# Algorithmic and Human Teaching of Sequential Decision Tasks

I spent much of the last few months preparing for the UC Berkeley EECS PhD
qualifying exams, as you might have been able to tell by the style of my recent
blogging (mostly paper notes) and my lack of blogging for the last few weeks.
The good news is that I passed the qualifying exam. Like I did for my
prelims, I wrote a “transcript” of the event. I will make it public in a
future date. In this post, I discuss an interesting paper that I skimmed for my
quals but didn’t have time to read in detail until after the fact: *Algorithmic
and Human Teaching of Sequential Decision Tasks*, a 2012 AAAI paper by Maya
Cakmak and Manuel Lopes.

This paper is interesting because it offers a different perspective on how to do imitation learning. Normally, in imitation learning, there is a fixed set of expert demonstrations \(D_{\rm expert} = \{\tau_1, \ldots, \tau_K \}\) where each demonstration \(\tau_i = (s_0,a_0,s_1\ldots,a_{N-1},s_N)\) is a sequence of states and actions. Then, a learner has to run some algorithm (classically, either behavior cloning or inverse reinforcement learning) to train a policy \(\pi\) that, when executed in the same environment, is as good as the expert.
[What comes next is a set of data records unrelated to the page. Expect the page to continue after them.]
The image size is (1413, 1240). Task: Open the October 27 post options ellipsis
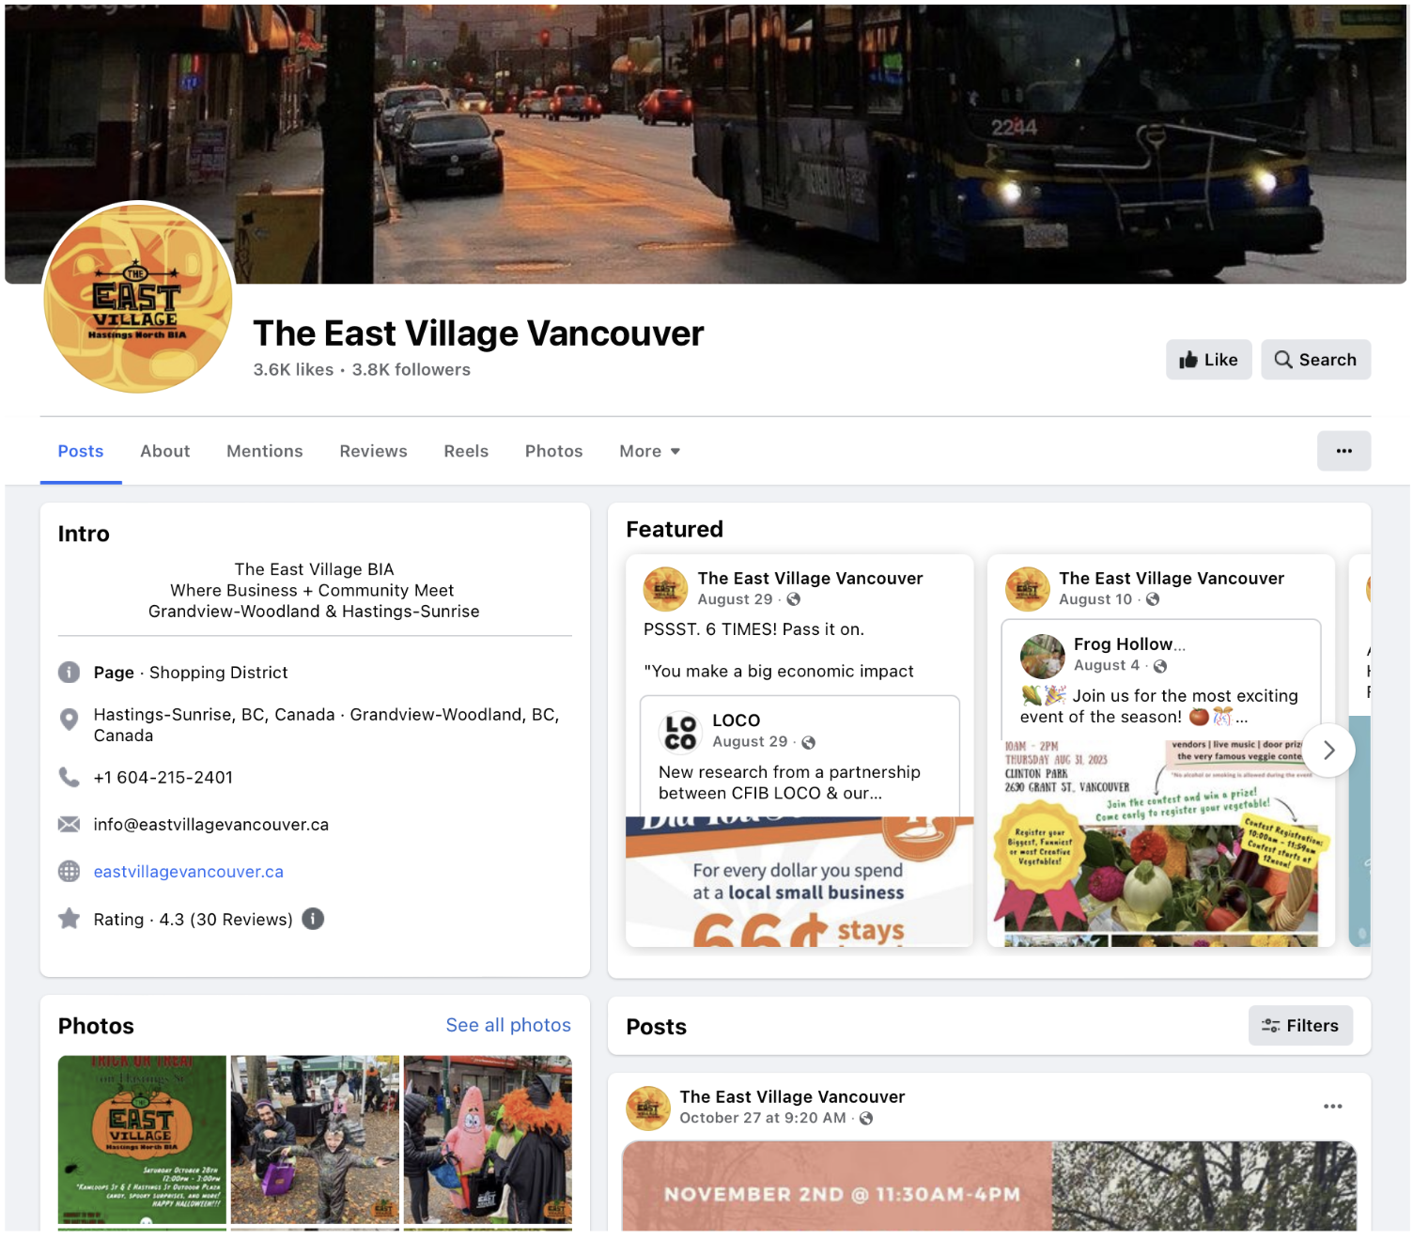click(x=1332, y=1107)
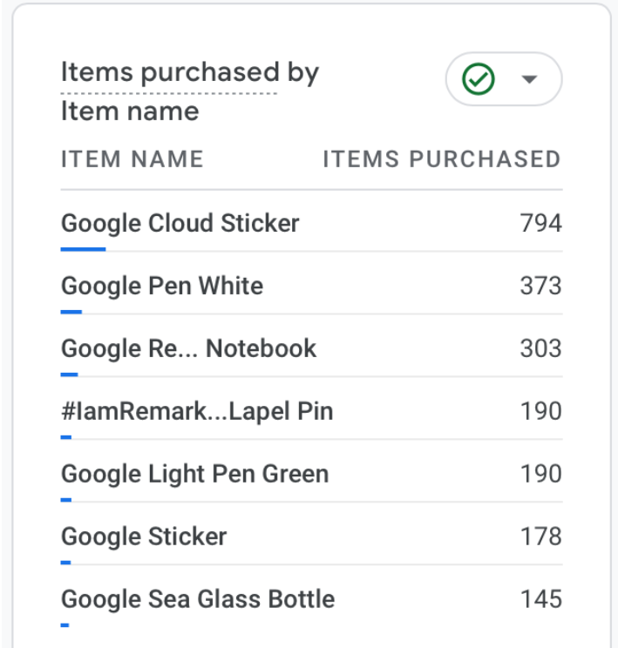This screenshot has height=648, width=618.
Task: Click the Google Re... Notebook item
Action: click(188, 348)
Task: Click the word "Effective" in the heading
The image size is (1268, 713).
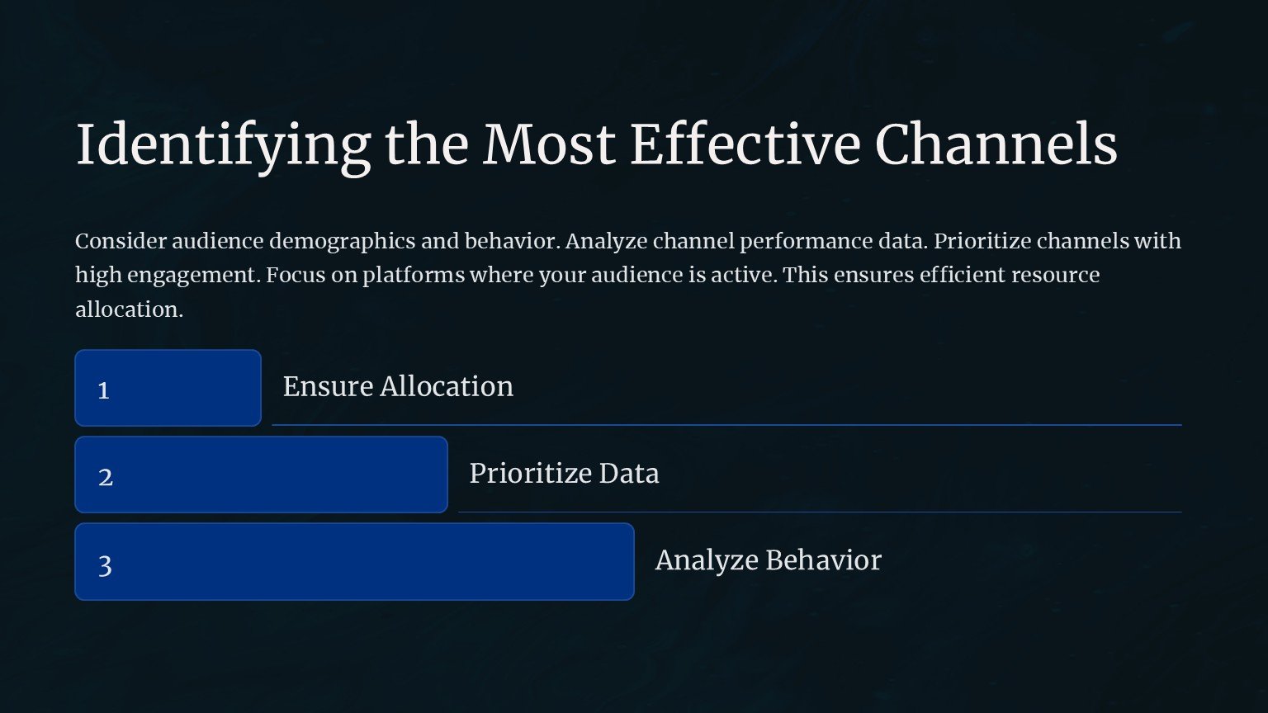Action: tap(745, 145)
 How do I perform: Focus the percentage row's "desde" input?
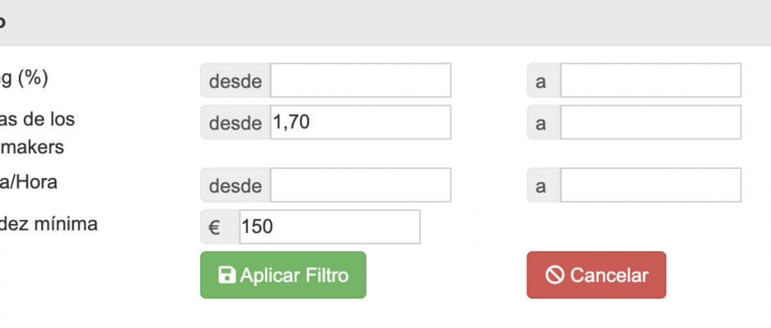[360, 80]
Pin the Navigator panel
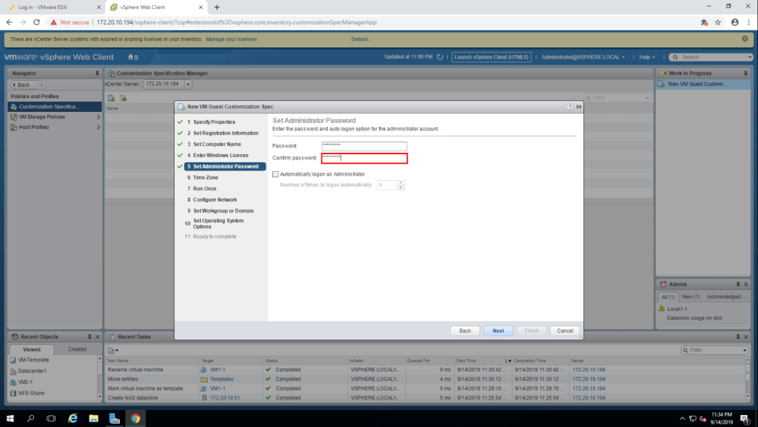Viewport: 758px width, 427px height. tap(97, 73)
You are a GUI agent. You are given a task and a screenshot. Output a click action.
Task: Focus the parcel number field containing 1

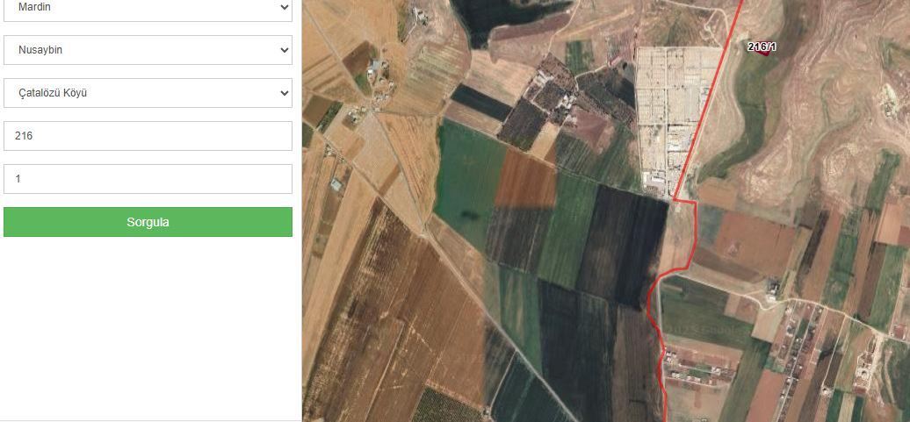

In many cases, however, it makes sense that the teacher can select the *most
informative* demonstrations for the student to learn a task. This paper thus falls
under the realm of *Active Teaching*. This is not to be confused with *Active
Learning*, as they clarify here:

A closely related area for the work presented in this paper is Active Learning (AL) (Angluin 1988; Settles 2010). The goal of AL, like in AT, is to reduce the number of demonstrations needed to train an agent. AL gives the learner control of what examples it is going to learn from, thereby steering the teacher’s input towards useful examples. In many cases, a teacher that chooses examples optimally will teach a concept significantly faster than an active learner choosing its own examples (Goldman and Kearns 1995).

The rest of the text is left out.